LE RUSSE, le NEBELUNG Créature de rêve

Extrait de Matou Chat N°24

Par Brigitte Bulard-Cordeau

Photos Angeline Capri

Tel un nuage, léger, tout en douceur, il se déplace. Pattes longues et sveltes, petits pieds ronds, il glisse sur le sol. Un ange passe… On l’a appelé l’ange bleu mais le Russe est son vrai nom depuis qu’il a ses trois couleurs, bleu, blanc, noir, à l’instar de son sosie à poil long, le Nebelung, c’est-à-dire « couleur de brume ». On croit rêver !

Légende 

Sa bouche aux commissures légèrement relevées lui donne un air charmant et souriant. On dirait le Chat du Cheshire, de Lewis Caroll dans Alice au pays des merveilles.

LE CHAT QUI COMPREND TOUT

Beau comme un dieu, aimant et intelligent… Rien ne lui échappe de l’humain qu’il côtoie.  On le croit timide, réservé, il n’a pas froid aux yeux lorsqu’il se frotte à nos jambes pour exprimer sa tendresse. Il nous possède, lit comme dans un livre ouvert nos pensées, joies ou inquiétudes… sur le Russe, on vous en dit plus.

Une tête ! Il nous sonde, analyse, adapte son comportement à la situation, n’est-il pas d’une intelligence supérieure ? Le Russe est le chat qui comprend tout. N’a-t-il pas une tête originale, à nulle autre pareille au sein de la gent féline ? Un vrai cas de figure !

Son visage comporte sept faces planes. La première face plane va du dessus du crâne au front ; la seconde, du front au bout de nez. Observez le nez tout droit, concentrez-vous sur la ligne allant de l’extrémité du nez à la pointe du menton, vous verrez la troisième face plane du visage du Russe. Il faut encore ajouter deux faces symétriques de chaque côté du museau et encore deux autres faces symétriques, formées par les pommettes larges et hautes. Récapitulons, il y a bel et bien sept faces dans le visage de ce chat.

Le Russe sous toutes ses facettes

Mettez-vous droit devant lui pour mieux le contempler. Le Russe montre un visage triangulaire, très large au niveau des yeux. Son museau aux contours arrondis prolonge agréablement le triangle de la tête. C’est cette courbe précisément qui lui confère une certaine douceur car cette figure de Russe en réalité est comme tracée au cordeau. Nul ne peut rester indifférent au charme de son sourire… Quoi, un chat qui sourit ? Voyez sa bouche aux commissures relevées. On se demande alors si le Russe n’a pas emprunté son sourire énigmatique au chat du Cheshire dans Alice au Pays des Merveilles, sorti de l’imagination de l’Anglais Lewis Carroll.

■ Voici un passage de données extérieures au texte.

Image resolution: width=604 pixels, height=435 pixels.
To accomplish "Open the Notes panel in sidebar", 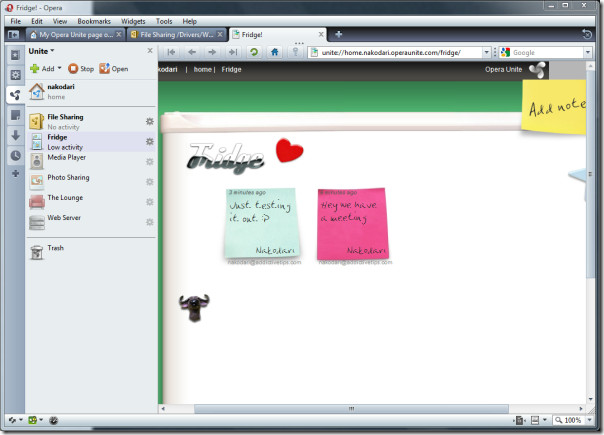I will 14,115.
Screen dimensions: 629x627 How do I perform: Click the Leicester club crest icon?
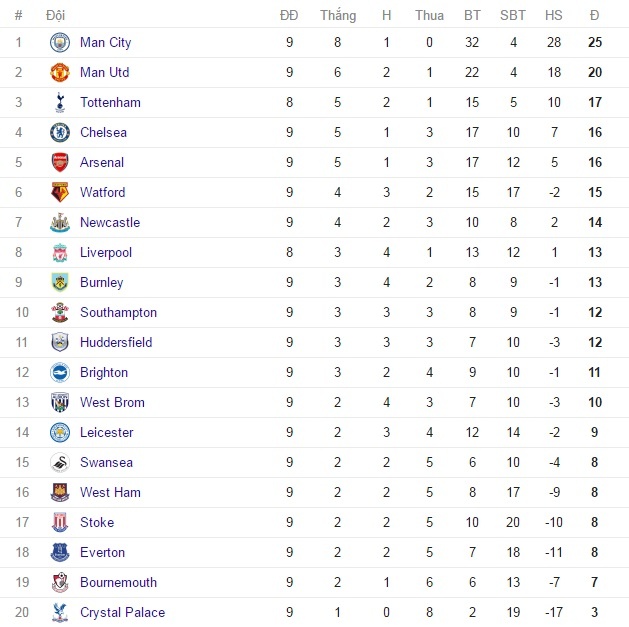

Et dans cette figure géométrique s’impose la forme de ses yeux immenses, en coque de noix. Qui serait emplie d’une mer d’émeraude ! La couleur vous coupe le souffle mais ce qui frappe en premier et nous séduit, c’est son expression. Douceur, intelligence, réflexion.

Quelle belle harmonie avec le corps long et élégant, de format foreign, sans aucune lourdeur ! Léger, le Russe se déplace avec grâce sur ses longues pattes, bien proportionnées au corps. La queue est épaisse à la base, et de longueur moyenne. A le regarder marcher, on reste muet et silencieux face à la divinité que voilà. On évoque sa fourrure claire, son regard vert émeraude mais on ne doit jamais oublier ce détail notoire : « haut sur pattes ». Tel est le signe distinctif chez le Russe, ce chat repéré d’emblée en exposition. Et c’est ce qui explique sa meilleure façon de marcher. La grâce féline « personnifiée ».